§ **Your task**
When the string "computer" occurs in a line of the listing below, return that line.

*-*-*

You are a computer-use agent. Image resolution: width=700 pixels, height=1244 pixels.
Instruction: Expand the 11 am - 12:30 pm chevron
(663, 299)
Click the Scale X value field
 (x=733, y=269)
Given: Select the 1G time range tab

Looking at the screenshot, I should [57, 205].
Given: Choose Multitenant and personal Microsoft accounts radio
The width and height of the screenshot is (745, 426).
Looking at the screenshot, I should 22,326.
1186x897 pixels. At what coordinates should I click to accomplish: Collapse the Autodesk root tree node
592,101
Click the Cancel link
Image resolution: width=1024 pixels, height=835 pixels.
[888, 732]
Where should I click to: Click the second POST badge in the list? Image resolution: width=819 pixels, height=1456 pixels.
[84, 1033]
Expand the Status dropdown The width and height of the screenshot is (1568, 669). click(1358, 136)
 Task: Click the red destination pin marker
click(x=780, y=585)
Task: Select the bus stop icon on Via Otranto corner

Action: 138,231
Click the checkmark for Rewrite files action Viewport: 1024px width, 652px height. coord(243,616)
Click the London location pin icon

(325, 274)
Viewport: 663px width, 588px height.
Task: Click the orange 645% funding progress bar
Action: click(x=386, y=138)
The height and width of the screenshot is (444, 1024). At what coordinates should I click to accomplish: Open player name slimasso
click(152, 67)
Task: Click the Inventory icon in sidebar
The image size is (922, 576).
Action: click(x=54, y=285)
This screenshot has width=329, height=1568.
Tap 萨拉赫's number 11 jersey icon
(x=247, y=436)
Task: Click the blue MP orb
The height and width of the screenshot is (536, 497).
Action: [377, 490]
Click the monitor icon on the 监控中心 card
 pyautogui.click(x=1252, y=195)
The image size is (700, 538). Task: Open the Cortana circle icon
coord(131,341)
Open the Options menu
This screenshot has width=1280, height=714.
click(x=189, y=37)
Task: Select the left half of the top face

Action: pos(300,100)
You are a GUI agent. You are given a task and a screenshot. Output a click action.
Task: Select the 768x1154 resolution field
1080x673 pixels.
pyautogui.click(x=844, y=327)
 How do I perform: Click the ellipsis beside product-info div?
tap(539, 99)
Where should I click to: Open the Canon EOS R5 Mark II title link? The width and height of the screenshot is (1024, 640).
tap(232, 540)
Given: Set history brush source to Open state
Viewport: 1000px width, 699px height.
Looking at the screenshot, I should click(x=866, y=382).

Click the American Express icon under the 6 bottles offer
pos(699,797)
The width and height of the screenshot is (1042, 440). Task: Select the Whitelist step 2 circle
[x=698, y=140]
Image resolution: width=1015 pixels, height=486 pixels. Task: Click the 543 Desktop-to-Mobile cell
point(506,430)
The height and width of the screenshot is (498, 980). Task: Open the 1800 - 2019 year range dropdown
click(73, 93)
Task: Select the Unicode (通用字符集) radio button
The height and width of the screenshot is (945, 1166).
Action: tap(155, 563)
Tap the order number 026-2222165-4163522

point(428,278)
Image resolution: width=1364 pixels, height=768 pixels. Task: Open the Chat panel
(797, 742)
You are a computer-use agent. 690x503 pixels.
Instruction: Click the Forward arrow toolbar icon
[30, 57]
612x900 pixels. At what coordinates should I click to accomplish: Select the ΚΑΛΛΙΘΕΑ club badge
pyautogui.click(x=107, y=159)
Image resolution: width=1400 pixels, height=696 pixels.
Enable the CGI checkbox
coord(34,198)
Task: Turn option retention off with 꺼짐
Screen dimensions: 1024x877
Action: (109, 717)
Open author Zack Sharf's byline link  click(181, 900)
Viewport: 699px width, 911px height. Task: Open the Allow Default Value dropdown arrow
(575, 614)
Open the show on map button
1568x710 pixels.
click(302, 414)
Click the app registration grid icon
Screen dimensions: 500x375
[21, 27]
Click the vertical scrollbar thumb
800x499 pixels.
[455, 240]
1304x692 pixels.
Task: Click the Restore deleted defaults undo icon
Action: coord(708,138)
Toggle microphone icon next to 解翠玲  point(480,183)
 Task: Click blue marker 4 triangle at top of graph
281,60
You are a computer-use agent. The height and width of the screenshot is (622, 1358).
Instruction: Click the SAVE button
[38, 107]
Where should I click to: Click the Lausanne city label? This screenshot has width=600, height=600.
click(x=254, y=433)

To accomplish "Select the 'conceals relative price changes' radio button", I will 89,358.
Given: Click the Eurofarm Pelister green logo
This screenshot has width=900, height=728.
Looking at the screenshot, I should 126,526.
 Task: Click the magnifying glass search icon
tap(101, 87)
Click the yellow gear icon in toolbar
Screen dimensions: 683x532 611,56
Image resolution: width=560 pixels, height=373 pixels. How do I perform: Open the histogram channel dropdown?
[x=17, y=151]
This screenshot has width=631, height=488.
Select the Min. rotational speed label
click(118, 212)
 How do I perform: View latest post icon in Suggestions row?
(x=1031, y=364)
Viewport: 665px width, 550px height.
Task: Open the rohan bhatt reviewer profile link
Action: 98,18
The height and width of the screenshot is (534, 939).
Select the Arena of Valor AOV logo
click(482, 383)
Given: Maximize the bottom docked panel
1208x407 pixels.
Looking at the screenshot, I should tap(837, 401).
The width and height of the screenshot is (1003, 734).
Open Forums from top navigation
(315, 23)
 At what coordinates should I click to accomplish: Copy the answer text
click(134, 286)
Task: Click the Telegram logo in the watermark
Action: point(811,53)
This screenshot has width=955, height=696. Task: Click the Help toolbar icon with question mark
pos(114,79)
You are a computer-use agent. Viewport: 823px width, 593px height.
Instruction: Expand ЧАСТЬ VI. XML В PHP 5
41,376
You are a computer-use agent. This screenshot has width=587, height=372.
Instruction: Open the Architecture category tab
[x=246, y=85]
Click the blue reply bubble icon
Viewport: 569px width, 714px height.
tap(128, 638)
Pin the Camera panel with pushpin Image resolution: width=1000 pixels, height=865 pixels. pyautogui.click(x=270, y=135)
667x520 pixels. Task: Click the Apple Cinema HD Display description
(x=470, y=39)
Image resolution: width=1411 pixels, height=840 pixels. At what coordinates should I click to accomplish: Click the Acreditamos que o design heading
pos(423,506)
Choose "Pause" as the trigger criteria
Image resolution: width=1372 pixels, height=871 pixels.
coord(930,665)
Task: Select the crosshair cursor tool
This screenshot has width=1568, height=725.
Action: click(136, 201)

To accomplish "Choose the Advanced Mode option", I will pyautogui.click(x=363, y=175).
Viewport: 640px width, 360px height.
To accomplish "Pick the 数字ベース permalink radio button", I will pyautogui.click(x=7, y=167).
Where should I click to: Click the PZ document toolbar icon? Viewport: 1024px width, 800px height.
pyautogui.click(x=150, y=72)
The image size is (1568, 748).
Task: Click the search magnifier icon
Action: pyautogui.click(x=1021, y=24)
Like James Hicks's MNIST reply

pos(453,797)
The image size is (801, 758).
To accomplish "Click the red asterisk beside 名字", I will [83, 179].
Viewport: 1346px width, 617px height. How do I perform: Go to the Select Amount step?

*-*-*

§ **Written response**
You are a computer-use agent. Image resolution: width=700 pixels, height=1244 pixels.
You are a computer-use agent. 690x503 pixels.
You are a computer-use agent. The height and width of the screenshot is (622, 1358).
You are a computer-use agent. Viewport: 823px width, 593px height.
You are a computer-use agent. This screenshot has width=587, height=372.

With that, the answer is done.